WHAT IS ASKED |
(a) Can you rewrite the paragraph beginning "If a person fulfills the conditions" in the text on advocacy as a short list that keeps its main facts?
(b) Can you continue the text on advocacy, starting right after its fourth principle of pleading?

SELECTED EXCERPT |

——

An advocate is a person who argues in favour of his clients in courts of Justice . Advocacy is pleading in support of his case. Advocacy is not a craft but at calling. 

Definition of  'Advocate' -

Section 2(1) (a) - " Advocate" means an Advocate entered in any roll under the provision The Advocate Act 1961.
If a person fulfills the conditions required for an admission as an advocate, he may be enrolled as an advocate by the State Bar Council. The conditions to be fulfilled for being enrolled as an Advocate have been stated in Section 24 of the advocate act 1961. An application for an admission as an advocate shall be made in the prescribed form to the State Bar Council within whose jurisdiction the applicant proposed to practice. The State Bar Council  is required to refer every application for admission as an advocate to its enrollment committee, which shall dispose of the application in the prescribed manner.   (See also... The Essential functions of The great advocate)



Elements of advocacy -

The following are 8 essential elements of advocacy. 

A) Accept Brief in the Court - 

          An advocate is bound to accept any brief in the Courts or Tribunal or before any other authority in or before which he is professes to practice at a fee consistent with his standing at the Bar and the nature of the case.



B) Filing the case -

          In civil cases of suit is required to be instituted by presenting a plaint to the court. The statement of a plaint regarding his claim he is taken as a plaint. The plaintiff presents his case along with cause of action etc, through the plaint. The plant is also called the written statement. Every pleading is required to contain a statement in a concise form of the material facts on which the party filing the plaint relies for his claim or defense.

Pleading- There are four fundamental principles of pleadings:

1)  Every pleading must state Fact and No Law.

2) It must state all the material facts;

3) It must state only the facts on which the party pleading   relies, and not the evidence; and

4)  It must state concisely but with precision and certainty.

——

MATERIAL |

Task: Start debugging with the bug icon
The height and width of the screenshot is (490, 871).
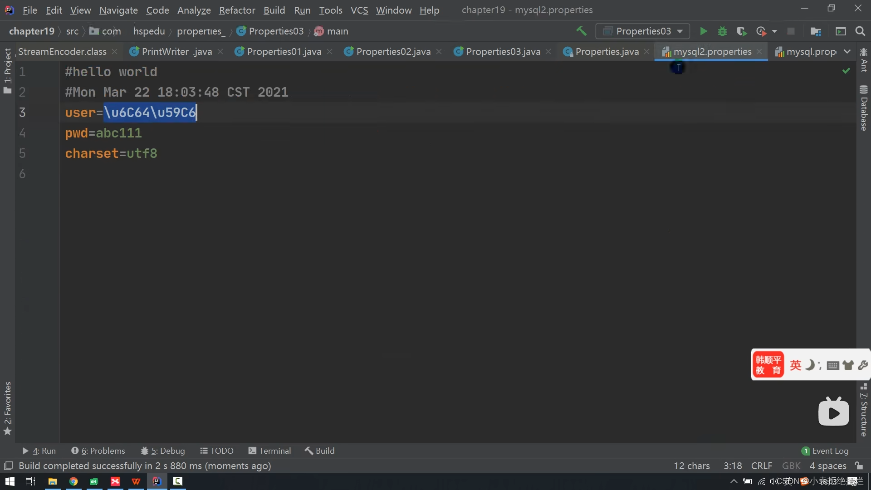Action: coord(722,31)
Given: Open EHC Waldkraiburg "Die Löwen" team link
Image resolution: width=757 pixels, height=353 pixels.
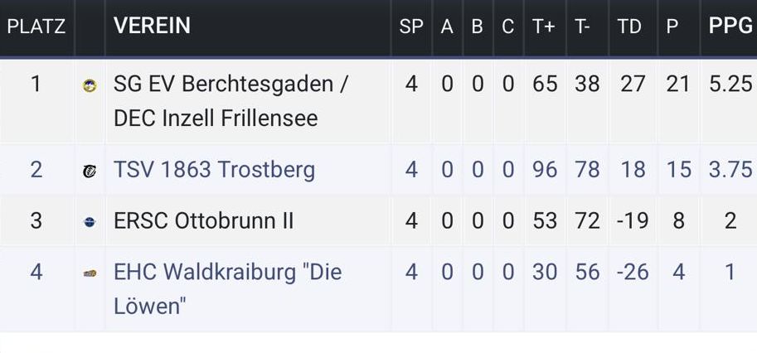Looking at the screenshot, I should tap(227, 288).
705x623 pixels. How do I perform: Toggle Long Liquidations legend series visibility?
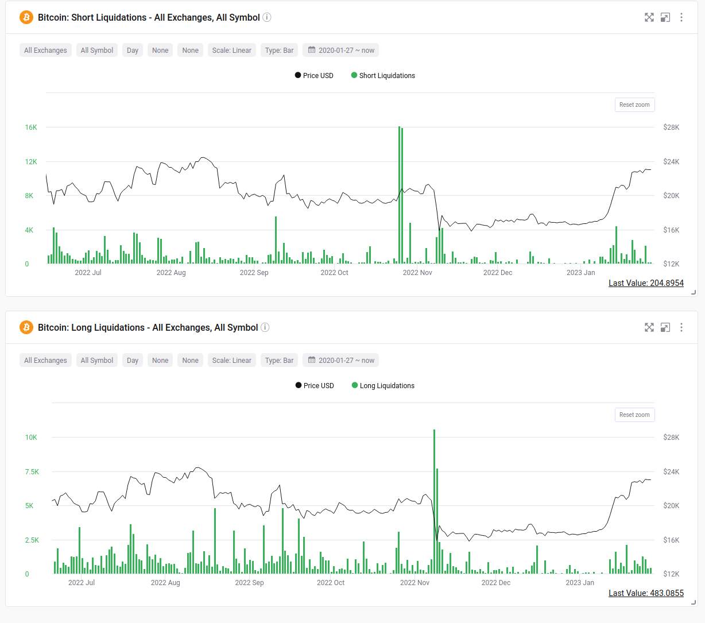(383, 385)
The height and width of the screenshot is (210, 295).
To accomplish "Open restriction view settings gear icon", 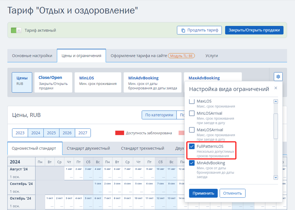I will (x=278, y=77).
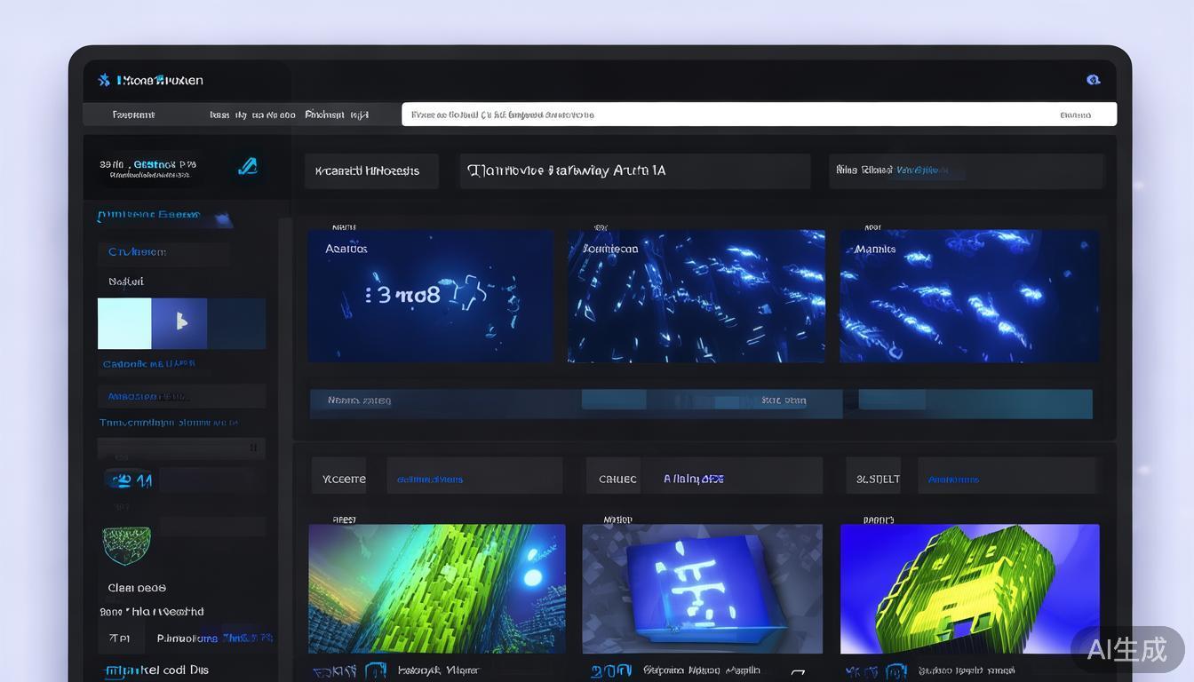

——

RESPONSE LIST |
(a)
- A person who meets the conditions for admission may be enrolled as an advocate by the State Bar Council.
- Those conditions are set out in Section 24 of the Advocate Act 1961.
- The application is made in the prescribed form to the State Bar Council with jurisdiction over the place where the applicant proposes to practice.
- The State Bar Council refers every application to its enrollment committee, which disposes of it in the prescribed manner.

(b)
         The object of the pleading is to make both the parties aware of their cases and allegations against each other. Every pleading shall be signed by the party and his pleader. Order VI of the Civil Procedure Code deals with pleadings. It contains several rules relating to pleading. An advocate shall follow the rules in his pleading. Suit is commenced by presentation of the plaint.


C) Examination-in-chief - 

           Examination-in-chief is the way in which advocates present almost all the evidence through witnesses, whether as Counsel for plaintiff or defendant.  Examination of expert witnesses and admission of expert opinions are also vital part of advocacy for which special skill is to be achieved according to the expert evidence.


D) Cross-examination

            The examination of a witness by the adverse party shall be called his cross examination. Witness shall be first examined-in-chief and cross-examined, later re-examined. The witness maybe cross-examined to show his bias or prejudice, to show an interest in the outcome of the case. Cross-examination should be carefully done to the extent when there is a reasonable chance that it will advance their clients theory of the case or undermine some elements of the opponent's case or defense. Good cross-examination is an art and it is learnt from experience and from observing senior Advocates while cross-examining witnesses as well.

          In cross-examination every question is required to be asking with an object. By cross-examination discrepancies in the evidence of the opponent may be created.

           Cross examination of witness is a procedural matter. It should be done according to the provision of the Indian Evidence Act, Civil Procedure Code, Criminal Procedure Code and the provisions of the law.


           While cross-examining witnesses, an advocate must not offend the personal feelings of the opposite party.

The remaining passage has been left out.